* begin *

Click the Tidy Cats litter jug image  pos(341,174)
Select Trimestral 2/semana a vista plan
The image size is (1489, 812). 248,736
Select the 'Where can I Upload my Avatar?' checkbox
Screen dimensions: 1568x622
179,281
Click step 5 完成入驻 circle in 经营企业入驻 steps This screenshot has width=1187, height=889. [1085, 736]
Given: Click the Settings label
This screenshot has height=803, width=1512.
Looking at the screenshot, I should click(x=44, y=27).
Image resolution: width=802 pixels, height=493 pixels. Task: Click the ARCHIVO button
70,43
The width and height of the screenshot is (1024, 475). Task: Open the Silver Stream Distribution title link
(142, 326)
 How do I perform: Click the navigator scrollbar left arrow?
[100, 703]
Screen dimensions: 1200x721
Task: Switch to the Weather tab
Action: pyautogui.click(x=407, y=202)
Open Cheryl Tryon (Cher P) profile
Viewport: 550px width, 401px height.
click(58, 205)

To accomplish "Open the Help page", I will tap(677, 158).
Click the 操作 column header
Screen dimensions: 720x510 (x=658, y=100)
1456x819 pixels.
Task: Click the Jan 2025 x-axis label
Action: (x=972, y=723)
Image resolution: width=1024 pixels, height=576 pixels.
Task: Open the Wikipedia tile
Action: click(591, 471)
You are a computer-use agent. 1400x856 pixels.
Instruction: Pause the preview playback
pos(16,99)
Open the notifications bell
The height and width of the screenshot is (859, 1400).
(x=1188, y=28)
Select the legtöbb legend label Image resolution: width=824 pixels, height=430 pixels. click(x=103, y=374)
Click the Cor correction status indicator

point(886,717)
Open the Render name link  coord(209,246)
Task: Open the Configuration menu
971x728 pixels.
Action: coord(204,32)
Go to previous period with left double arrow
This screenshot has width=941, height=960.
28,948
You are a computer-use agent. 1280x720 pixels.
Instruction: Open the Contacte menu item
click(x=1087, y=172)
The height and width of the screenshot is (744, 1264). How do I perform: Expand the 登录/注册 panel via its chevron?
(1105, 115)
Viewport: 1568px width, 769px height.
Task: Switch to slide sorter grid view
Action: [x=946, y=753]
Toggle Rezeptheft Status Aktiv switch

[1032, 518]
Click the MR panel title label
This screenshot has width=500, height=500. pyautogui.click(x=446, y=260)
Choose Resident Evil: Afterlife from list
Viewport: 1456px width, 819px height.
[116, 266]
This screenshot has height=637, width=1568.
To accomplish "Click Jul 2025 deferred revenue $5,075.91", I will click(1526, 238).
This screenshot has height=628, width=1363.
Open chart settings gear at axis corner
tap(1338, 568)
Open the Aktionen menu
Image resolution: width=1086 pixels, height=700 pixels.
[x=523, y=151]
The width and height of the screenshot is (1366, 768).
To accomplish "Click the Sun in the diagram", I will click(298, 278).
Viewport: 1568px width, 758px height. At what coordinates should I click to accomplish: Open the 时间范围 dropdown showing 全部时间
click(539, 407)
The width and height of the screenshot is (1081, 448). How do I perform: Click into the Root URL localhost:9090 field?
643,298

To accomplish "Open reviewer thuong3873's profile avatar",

* end *

Exercise brief
Copy the whole listing above, line for line and without any changes.

Exercise response
Click the Tidy Cats litter jug image  pos(341,174)
Select Trimestral 2/semana a vista plan
The image size is (1489, 812). 248,736
Select the 'Where can I Upload my Avatar?' checkbox
Screen dimensions: 1568x622
179,281
Click step 5 完成入驻 circle in 经营企业入驻 steps This screenshot has width=1187, height=889. [1085, 736]
Given: Click the Settings label
This screenshot has height=803, width=1512.
Looking at the screenshot, I should click(x=44, y=27).
Image resolution: width=802 pixels, height=493 pixels. Task: Click the ARCHIVO button
70,43
The width and height of the screenshot is (1024, 475). Task: Open the Silver Stream Distribution title link
(142, 326)
 How do I perform: Click the navigator scrollbar left arrow?
[100, 703]
Screen dimensions: 1200x721
Task: Switch to the Weather tab
Action: pyautogui.click(x=407, y=202)
Open Cheryl Tryon (Cher P) profile
Viewport: 550px width, 401px height.
click(58, 205)

To accomplish "Open the Help page", I will tap(677, 158).
Click the 操作 column header
Screen dimensions: 720x510 (x=658, y=100)
1456x819 pixels.
Task: Click the Jan 2025 x-axis label
Action: (x=972, y=723)
Image resolution: width=1024 pixels, height=576 pixels.
Task: Open the Wikipedia tile
Action: click(591, 471)
You are a computer-use agent. 1400x856 pixels.
Instruction: Pause the preview playback
pos(16,99)
Open the notifications bell
The height and width of the screenshot is (859, 1400).
(x=1188, y=28)
Select the legtöbb legend label Image resolution: width=824 pixels, height=430 pixels. click(x=103, y=374)
Click the Cor correction status indicator

point(886,717)
Open the Render name link  coord(209,246)
Task: Open the Configuration menu
971x728 pixels.
Action: coord(204,32)
Go to previous period with left double arrow
This screenshot has width=941, height=960.
28,948
You are a computer-use agent. 1280x720 pixels.
Instruction: Open the Contacte menu item
click(x=1087, y=172)
The height and width of the screenshot is (744, 1264). How do I perform: Expand the 登录/注册 panel via its chevron?
(1105, 115)
Viewport: 1568px width, 769px height.
Task: Switch to slide sorter grid view
Action: [x=946, y=753]
Toggle Rezeptheft Status Aktiv switch

[1032, 518]
Click the MR panel title label
This screenshot has width=500, height=500. pyautogui.click(x=446, y=260)
Choose Resident Evil: Afterlife from list
Viewport: 1456px width, 819px height.
[116, 266]
This screenshot has height=637, width=1568.
To accomplish "Click Jul 2025 deferred revenue $5,075.91", I will click(1526, 238).
This screenshot has height=628, width=1363.
Open chart settings gear at axis corner
tap(1338, 568)
Open the Aktionen menu
Image resolution: width=1086 pixels, height=700 pixels.
[x=523, y=151]
The width and height of the screenshot is (1366, 768).
To accomplish "Click the Sun in the diagram", I will click(298, 278).
Viewport: 1568px width, 758px height. At what coordinates should I click to accomplish: Open the 时间范围 dropdown showing 全部时间
click(539, 407)
The width and height of the screenshot is (1081, 448). How do I perform: Click into the Root URL localhost:9090 field?
643,298

To accomplish "Open reviewer thuong3873's profile avatar",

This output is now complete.